** BRANO DI TESTO **

========================================

Gli emendamenti che verranno discussi domani chiedono di sospendere la missione di supporto alla guardia costiera libica a partire dall’anno in corso e di cancellare tutte le attività addestrative di supporto alla stessa guardia costiera libica da parte delle altre missioni in fase di approvazione. Inoltre di avviare i corridoi umanitari, un argomento di cui il presidente del Consiglio Mario Draghi ha parlato anche in contesto internazionale, ma senza di fatto arrivare ad alcun accordo.

«Le responsabilità della cosiddetta Guardia Costiera libica sulle sistematiche violazioni dei diritti umani ai danni dei migranti e dei rifugiati – ha ribadito Palazzotto – sono ormai sotto gli occhi di tutti, far finta di non vedere la brutalità delle violenze esercitate su uomini donne e bambini continuando a supportare le operazioni di respingimento verso luoghi di tortura equivale ad assumersene una parte di responsabilità. Un costo che non possiamo permetterci nè sul piano politico, nè meno che mai dal punti di vista etico e morale».

Il deputato ha deciso di fare una diretta su Facebook: «Quello con la Libia è un accordo di esternalizzazione delle frontiere. Le convenzioni ci vietano di respingere i migranti, ma se ci accordiamo con la Guardia costiera libica loro lo possono fare senza rispettare alcuna convenzione. Questo è quello che succede». 

L’appello delle Ong

Fino all’ultimo c’è chi ancora spera. Le Ong hanno avviato da giorni il conto alla rovescia fino al voto della Camera. La richiesta è non solo di bloccare i finanziamenti alla operazioni ma anche di revisionare i patti con la Libia.

 

Da Open Arms a Medici Senza Frontiere, con l’appoggio dell’associazione che tutela i diritti umani, Amnesty International, hanno organizzato per mercoledì pomeriggio un sit-in davanti a Montecitorio. I manifestanti si benderanno gli occhi in segno di protesta.

Nell’appello si legge:

«NO al rinnovo della missione in Libia e alla prosecuzione della cooperazione con le autorità libiche senza garanzie concrete sulla protezione dei diritti umani di persone migranti e rifugiate;
NO al sostegno e alla collaborazione con la "Guardia costiera libica" finalizzato al respingimento forzato in Libia delle persone intercettate in mare;
SI all'evacuazione immediata delle persone rinchiuse nei centri di detenzione libici e all’estensione dei canali di ingresso regolari per persone migranti e rifugiate;
SI al ripristino di un sistema istituzionale di ricerca e soccorso nel Mediterraneo centrale e al riconoscimento del ruolo essenziale svolto dalle ONG per la salvaguardia della vita in mare.

========================================

** CONSEGNE **
a) Cita testualmente, dal brano sulla guardia costiera libica, il passo che inizia con le parole «Il deputato ha» e si chiude dopo «con la Libia.».
b) Per favore, prosegui il brano sulla guardia costiera libica dal punto in cui si interrompe.

========================================

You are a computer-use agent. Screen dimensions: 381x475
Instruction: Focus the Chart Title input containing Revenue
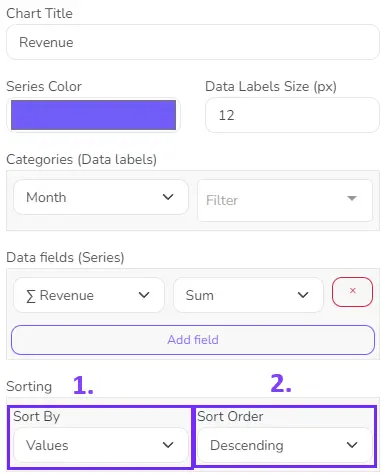[x=193, y=42]
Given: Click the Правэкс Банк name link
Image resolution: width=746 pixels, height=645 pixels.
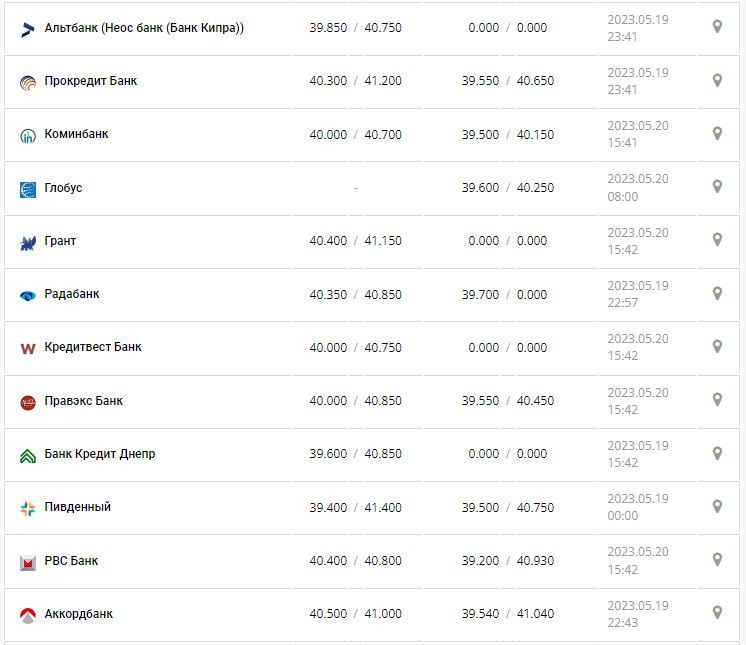Looking at the screenshot, I should [x=84, y=401].
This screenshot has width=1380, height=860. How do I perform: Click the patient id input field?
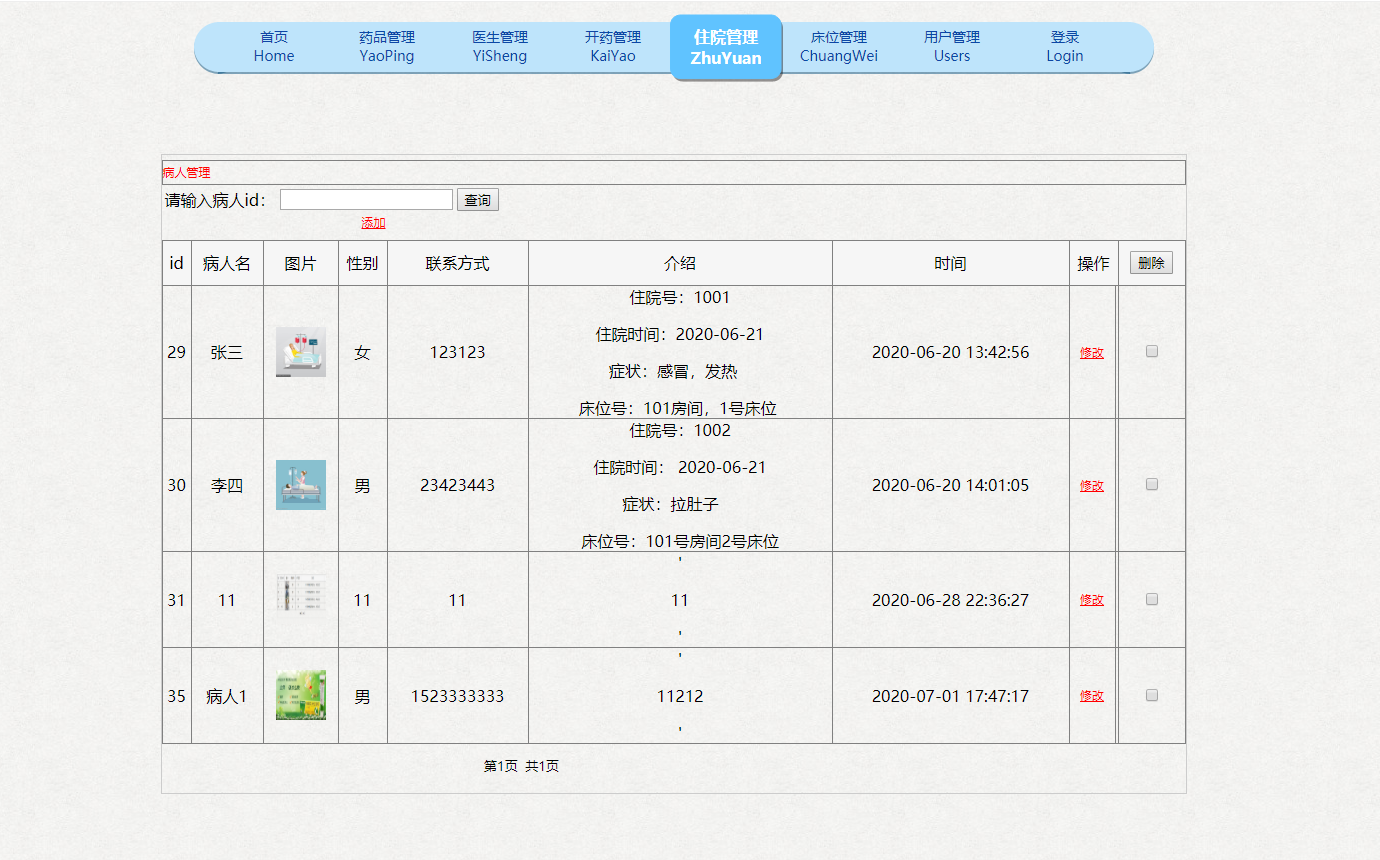click(366, 198)
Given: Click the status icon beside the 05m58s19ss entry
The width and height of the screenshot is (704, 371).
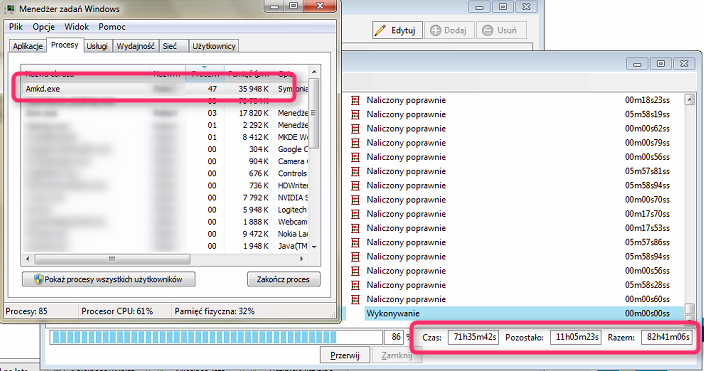Looking at the screenshot, I should tap(356, 115).
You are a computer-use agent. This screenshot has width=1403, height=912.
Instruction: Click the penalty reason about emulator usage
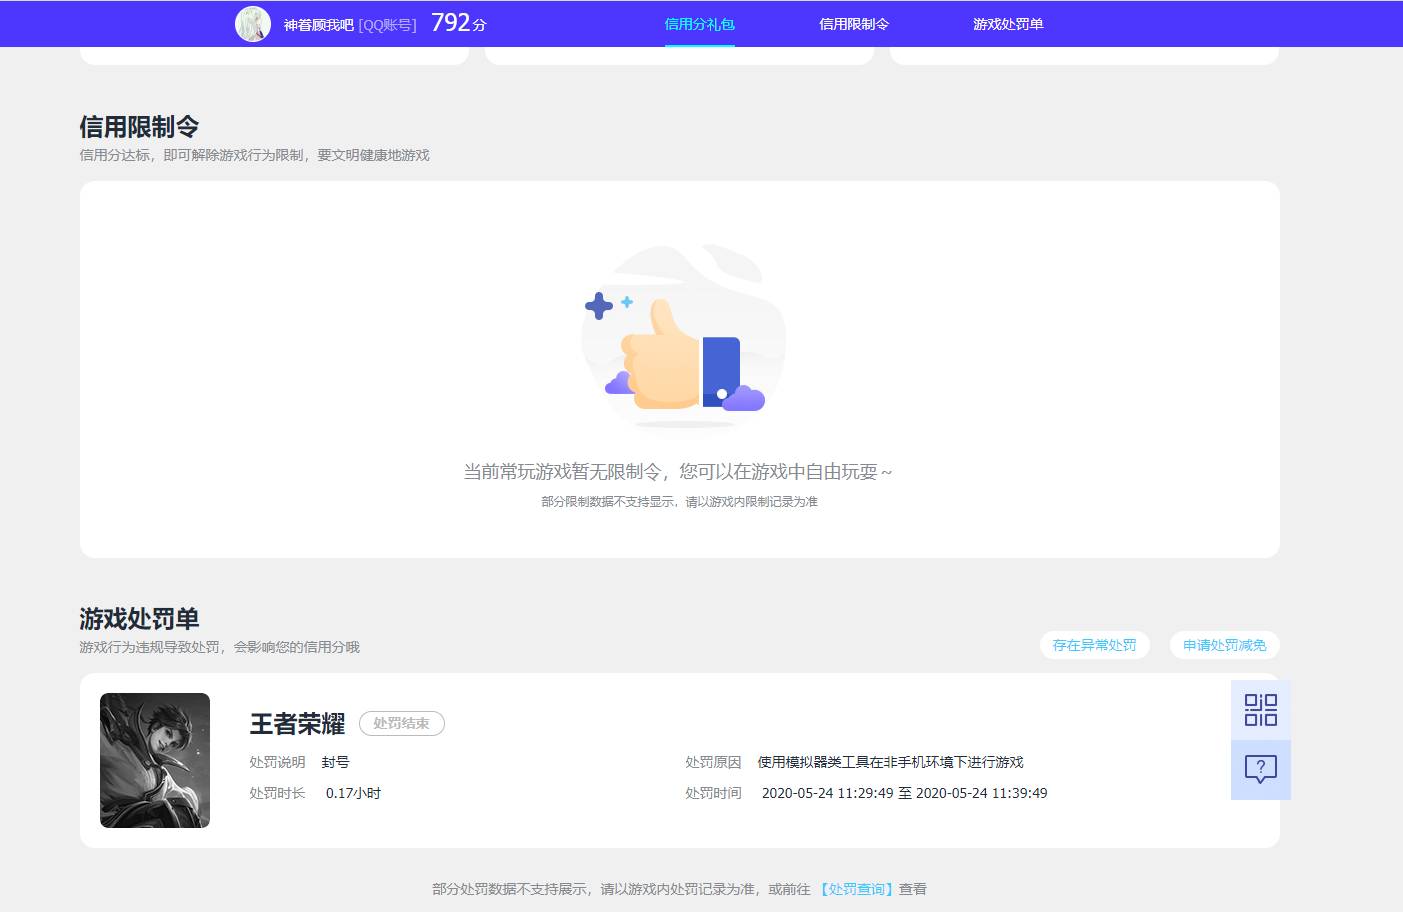click(905, 761)
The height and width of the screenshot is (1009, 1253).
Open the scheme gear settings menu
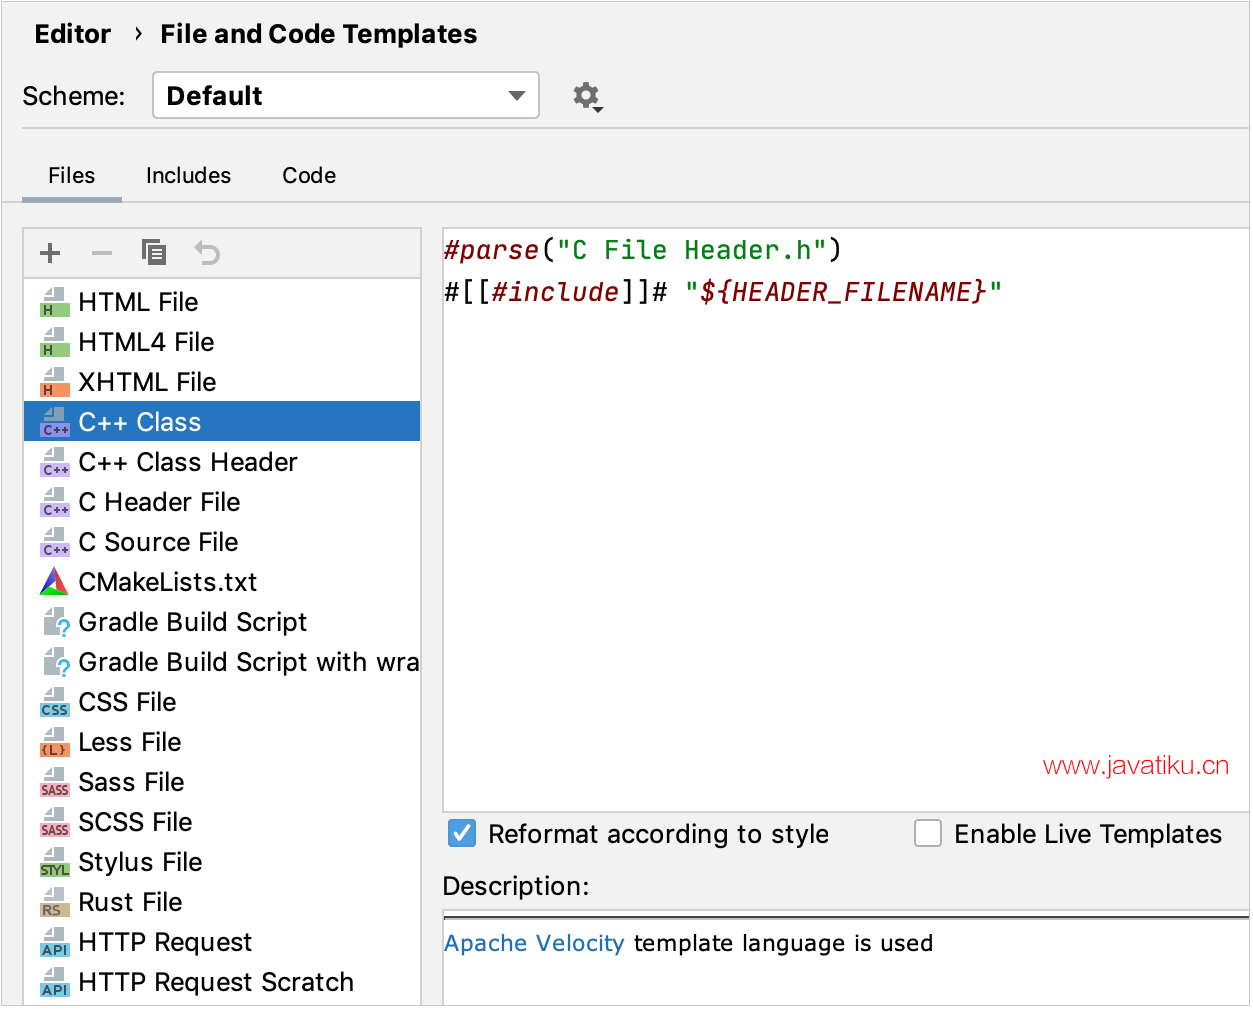[587, 96]
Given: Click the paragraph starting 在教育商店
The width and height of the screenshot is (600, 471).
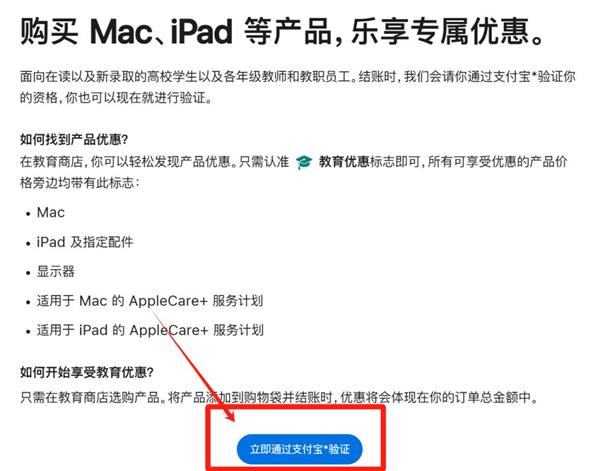Looking at the screenshot, I should coord(294,173).
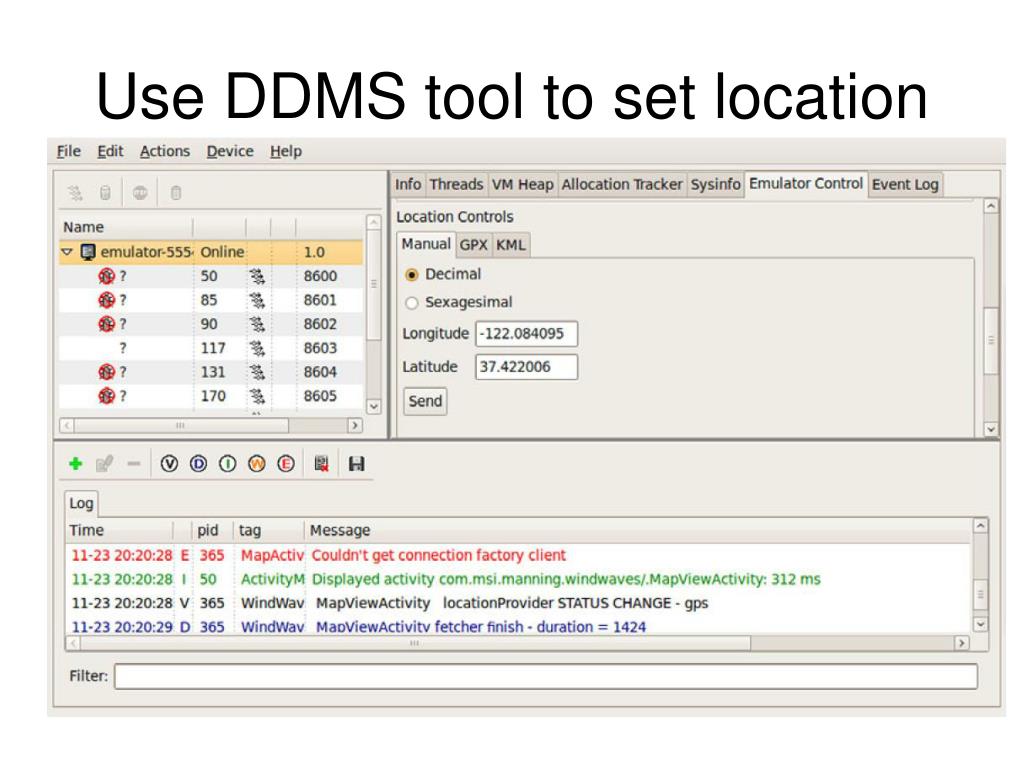Select the Decimal radio button

pos(411,275)
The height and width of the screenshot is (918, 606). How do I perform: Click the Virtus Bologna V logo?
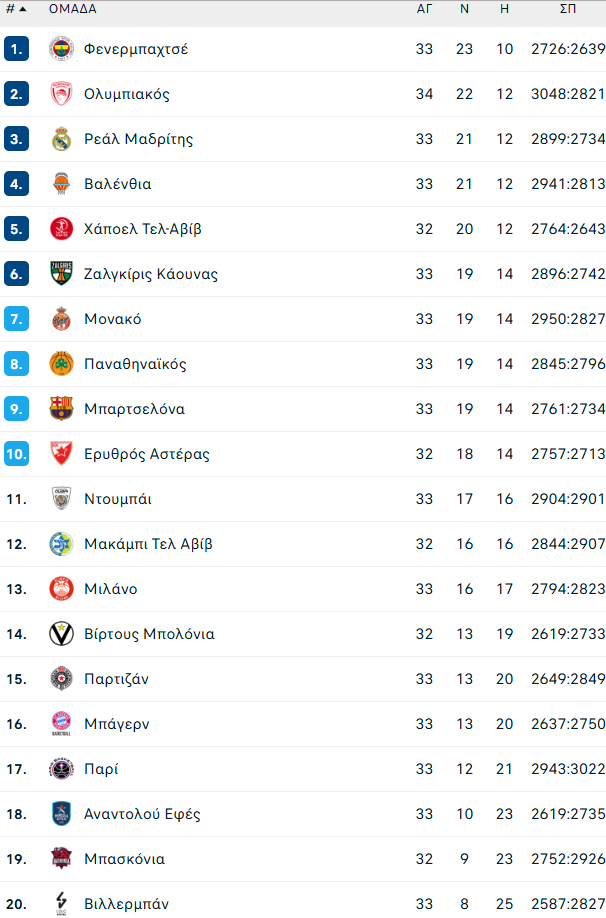61,634
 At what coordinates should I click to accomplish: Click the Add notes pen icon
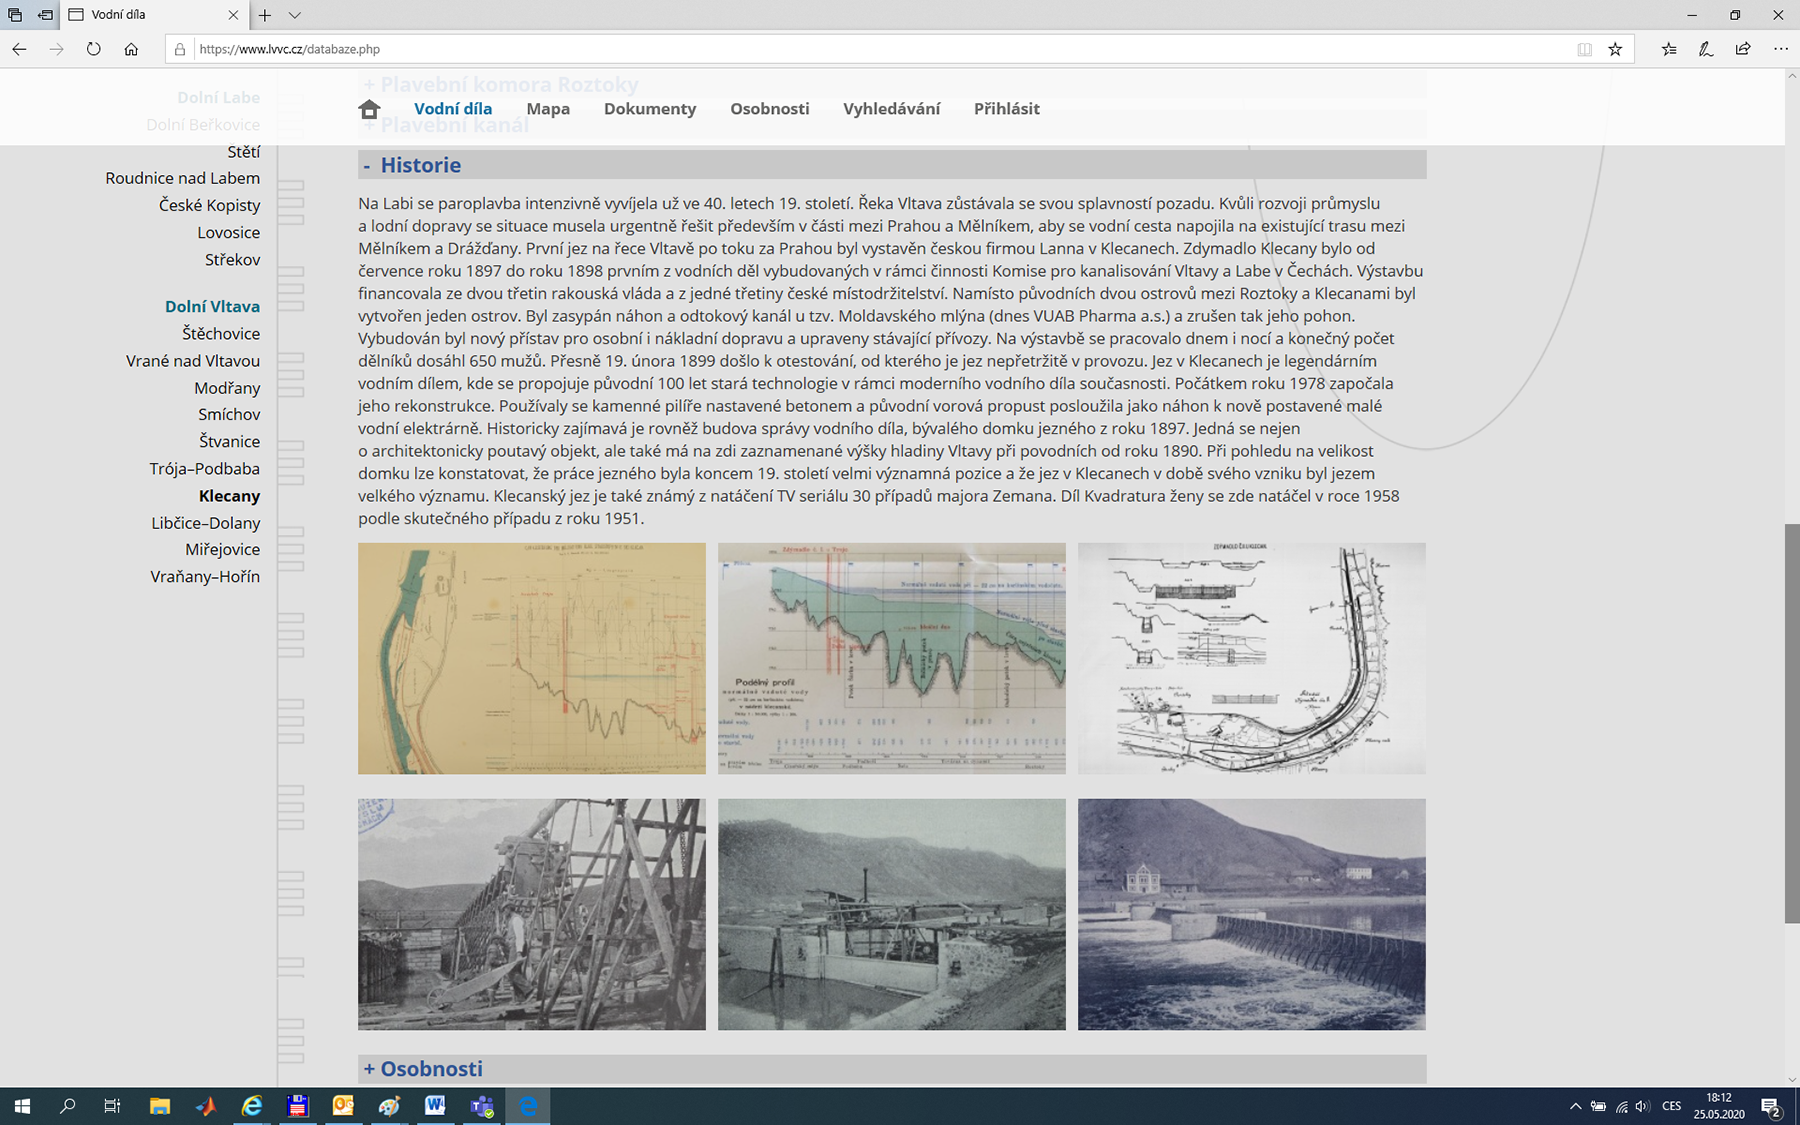click(1706, 49)
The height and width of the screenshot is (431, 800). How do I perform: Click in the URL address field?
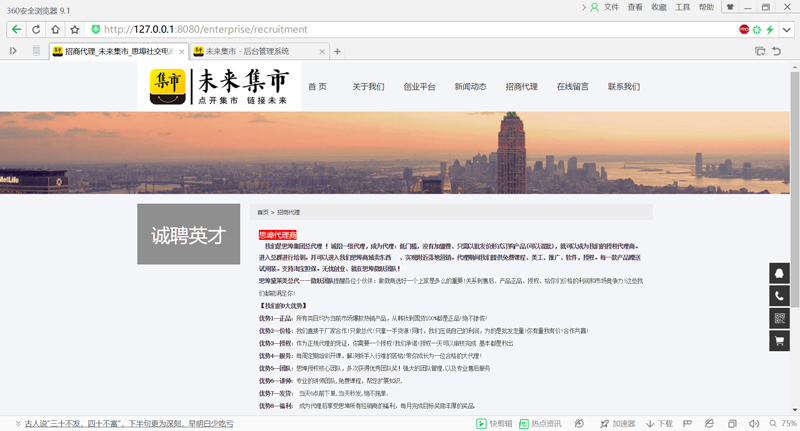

========================================

** RISPOSTE PER CONSEGNA **
a)
Il deputato ha deciso di fare una diretta su Facebook: «Quello con la Libia è un accordo di esternalizzazione delle frontiere. Le convenzioni ci vietano di respingere i migranti, ma se ci accordiamo con la Guardia costiera libica loro lo possono fare senza rispettare alcuna convenzione. Questo è quello che succede». 

L’appello delle Ong

Fino all’ultimo c’è chi ancora spera. Le Ong hanno avviato da giorni il conto alla rovescia fino al voto della Camera. La richiesta è non solo di bloccare i finanziamenti alla operazioni ma anche di revisionare i patti con la Libia.

b)
Non chiudiamo gli occhi di fronte alle barbarie».

Medici senza frontiere, ha ricordato che «intanto in Libia migranti e rifugiati continuano ad essere sistematicamente esposti al rischio di detenzione arbitraria e ad altri gravi abusi dei loro diritti». Di recente la Ong ha dovuto lasciare Tripoli: «Nei centri di detenzione, in cui vengono trattenuti illegalmente e a tempo indeterminato immediatamente dopo l’intercettazione in mare e lo sbarco in Libia, le condizioni di vita continuano ad essere disumane. Il numero delle persone detenute è cresciuto significativamente negli ultimi mesi, mentre continuano a venire documentati casi di torture, violenze sessuali e sfruttamento».

Alla base di tutto questo, gli accordi con la Libia del 2017. Per loro vanno cambiati subito: «A partire dalla firma del Memorandum d’Intesa siglato con l’allora Governo di Accordo Nazionale nel febbraio 2017, l’Italia ha svolto un ruolo chiave nell’ideazione e nell’attuazione delle politiche di contenimento dei flussi migratori».

L’Italia, concludono, non è innocente: «Si è resa corresponsabile per le violazioni e gli abusi commessi in Libia. In una memoria firmata anche da Human Rights Watch e trasmessa a Deputati e Senatori membri delle commissioni interessate, le organizzazioni hanno ribadito l’urgenza di modificare i termini della cooperazione con la Libia».